L’enfant, le grand laissé pour compte des violences conjugales.
Paru dans Justice le vendredi 27 novembre 2009.
"Il faut considérer que loin d’être de simples témoins, les enfants sont victimes des violences au sein du couple. Ils doivent être pris en charge comme des victimes à part entière, au même titre que les conjoints", estime Karen Sadlier, lors d’une journée-colloque organisée le 26 novembre à Troyes, par le CIDFF (Centre d’information sur le droit des femmes et des familles). Karen Sadlier, docteur en psychologie clinique et directrice de l’unité de l’enfant au centre psycho-trauma (Institut de victimologie Paris 17ème), pointe du doigt le positionnement socio-judiciaire, éducatif et médico-psychologique le plus souvent adopté vis à vis de ces violences. Elle fait observer que le travail des professionnels va souvent, malgré toutes les bonnes intentions, à l'encontre les intérêts supérieurs des enfants. Elle s'oppose à "l’idéologie qui consiste à maintenir le lien familial à tout prix, ou à considérer les conjoints comme un couple parental davantage que comme un couple conjugal en difficulté".

■ ■ ■ ■ ■ ■ ■

Exploration du document:
1. Résumez en quelques phrases le paragraphe de l'article sur les enfants et les violences conjugales qui commence par « Il faut considérer que loin d’être de simples témoins ». Gardez-en les faits principaux.
2. Poursuivez, s'il vous plaît, l'article sur les enfants et les violences conjugales à partir de sa dernière phrase.
La liste ci-dessous ne joue aucun rôle ici.

Données affichées:
■ ■ ■ ■ ■ ■ ■

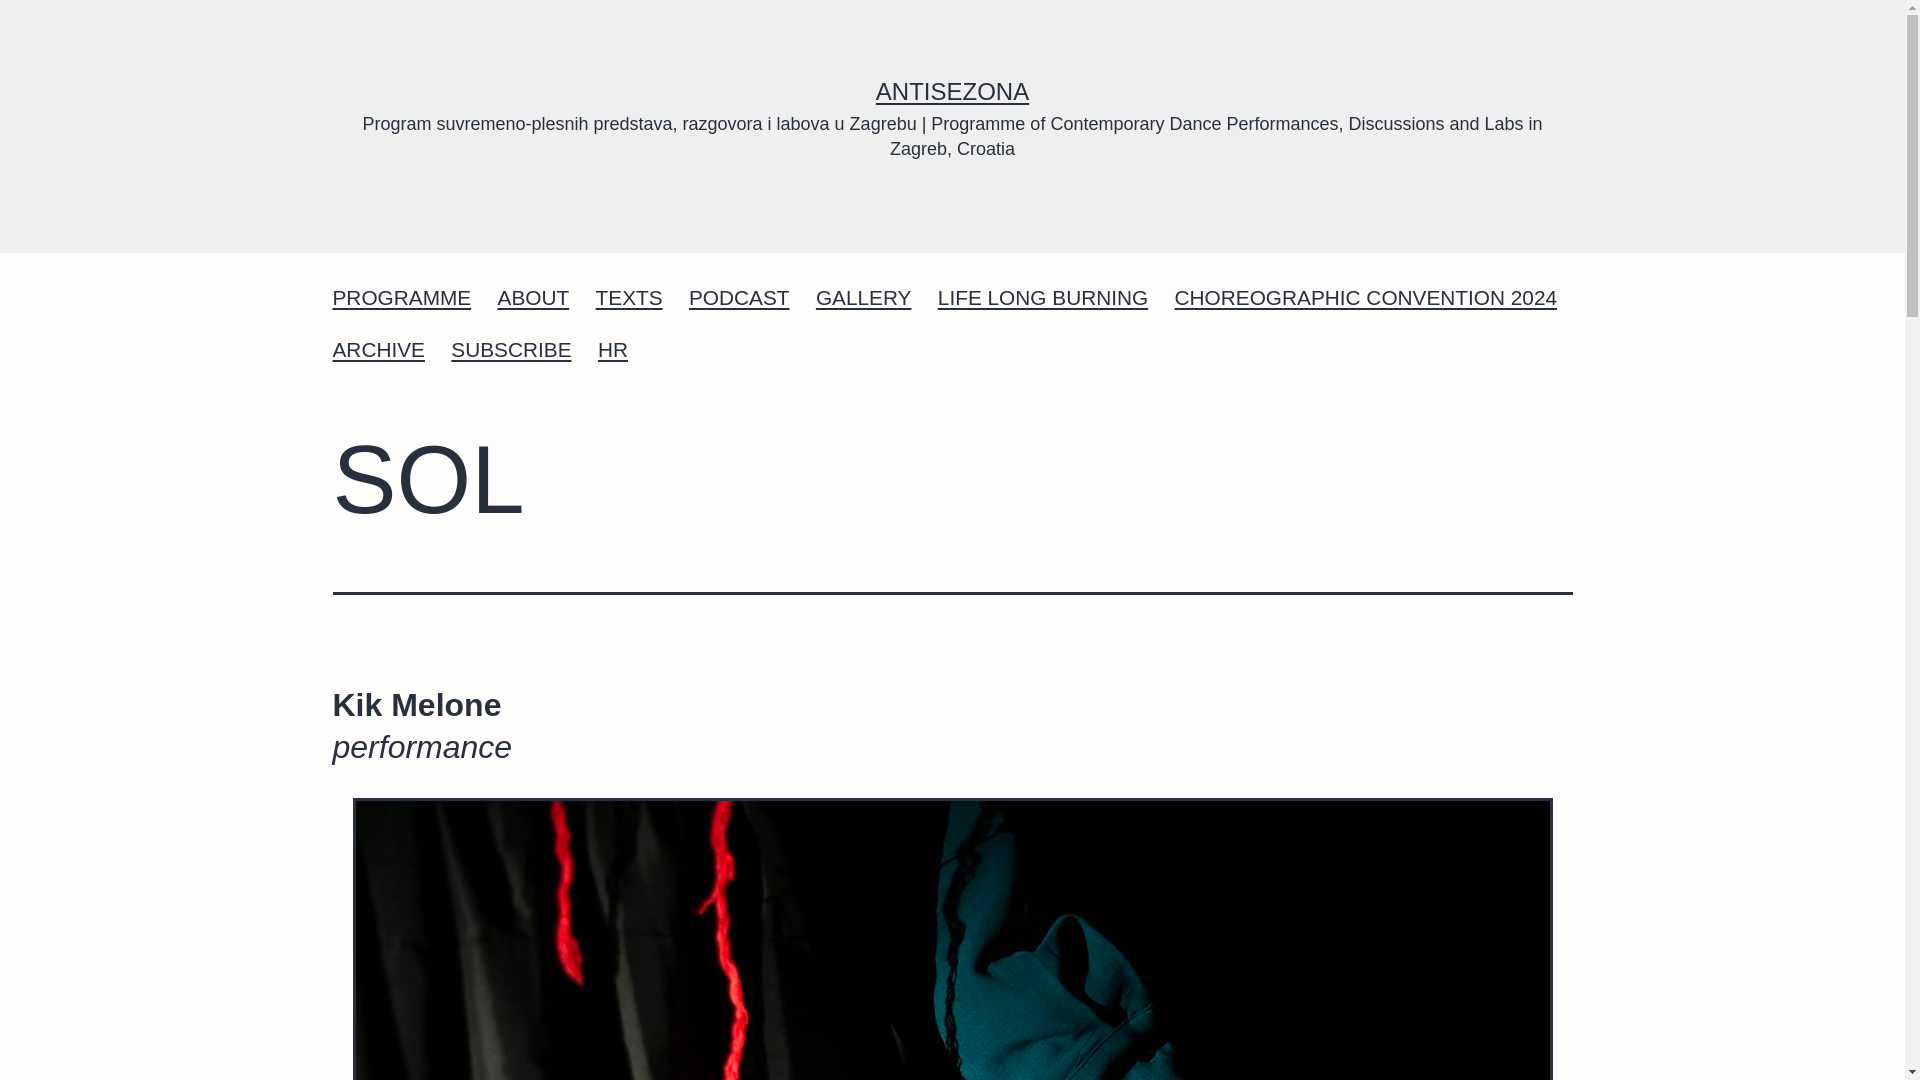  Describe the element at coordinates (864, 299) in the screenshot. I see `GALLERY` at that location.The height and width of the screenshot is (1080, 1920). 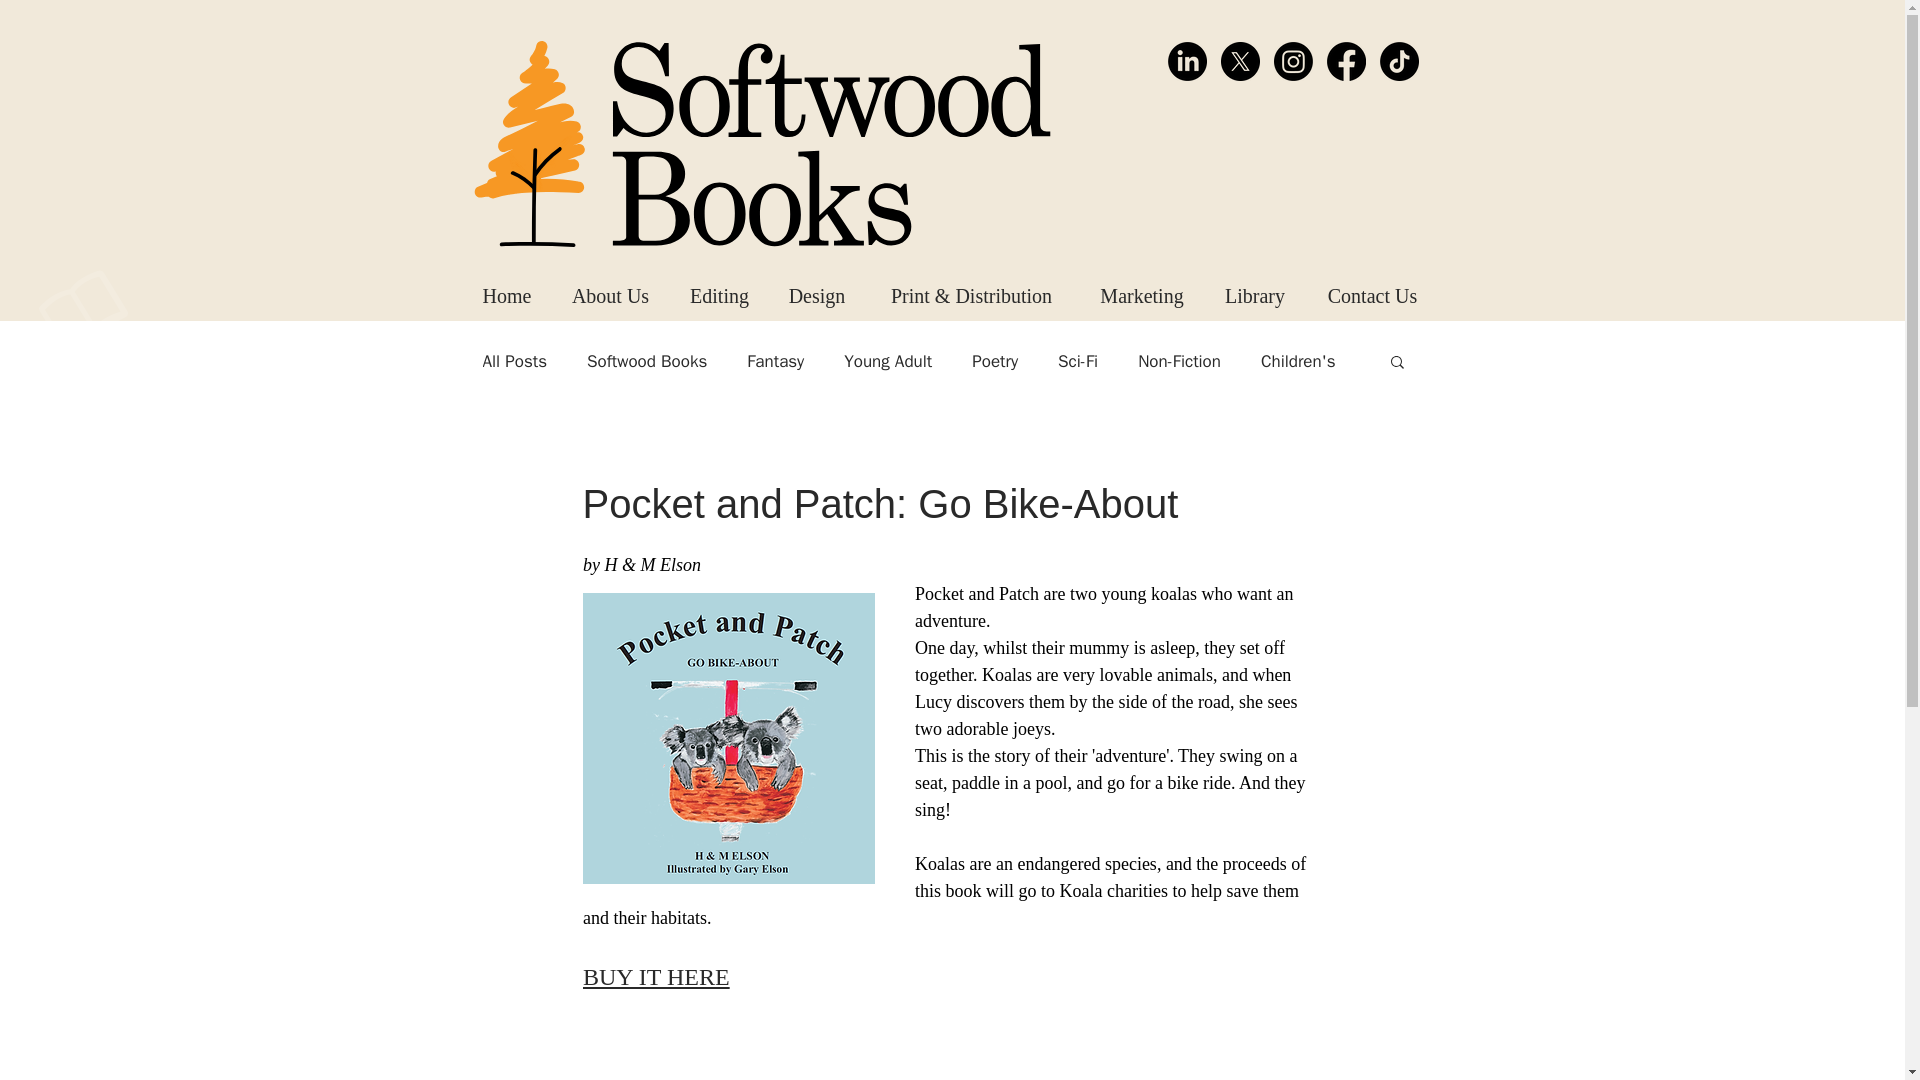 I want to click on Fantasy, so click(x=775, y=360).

■ ■ ■ ■ ■ ■ ■

Corrigé de l'exercice:
1. Lors d'une journée-colloque organisée le 26 novembre à Troyes par le CIDFF, Karen Sadlier a affirmé que les enfants ne sont pas de simples témoins mais des victimes des violences au sein du couple. Selon elle, ils doivent être pris en charge au même titre que les conjoints. Karen Sadlier est docteur en psychologie clinique et directrice de l'unité de l'enfant au centre psycho-trauma (Institut de victimologie, Paris 17e). Elle critique la position socio-judiciaire, éducative et médico-psychologique le plus souvent adoptée face à ces violences, car le travail des professionnels va souvent contre l'intérêt supérieur des enfants. Elle rejette aussi l'idée de maintenir le lien familial à tout prix.

2.
La violence entre époux et la souffrance de l’enfant ne s’arrêtent pas avec la rupture du lien conjugal, a tenu à rappeler Karen Sadlier. "La violence se joue, dès la séparation, autour du lien qui maintient le couple en contact : L’enfant". Elle regrette de plus que les psychologues adoptent le plus fréquemment une posture "de neutralité bienveillante", c’est à dire qu’il ne prennent parti ni pour l’auteur des violences, ni pour la victime, ce qui constitue "une forme de réplique de la position tiraillée de l’enfant, incapable de choisir entre un parent ou l’autre". Elle conclut: "Maintenir le lien légal à tout prix ne fait que prolonger plus longtemps les souffrances de l'enfant", et compromet son avenir, notamment ses futures relations amoureuses, qui peuvent reproduire ce qu'il a connu.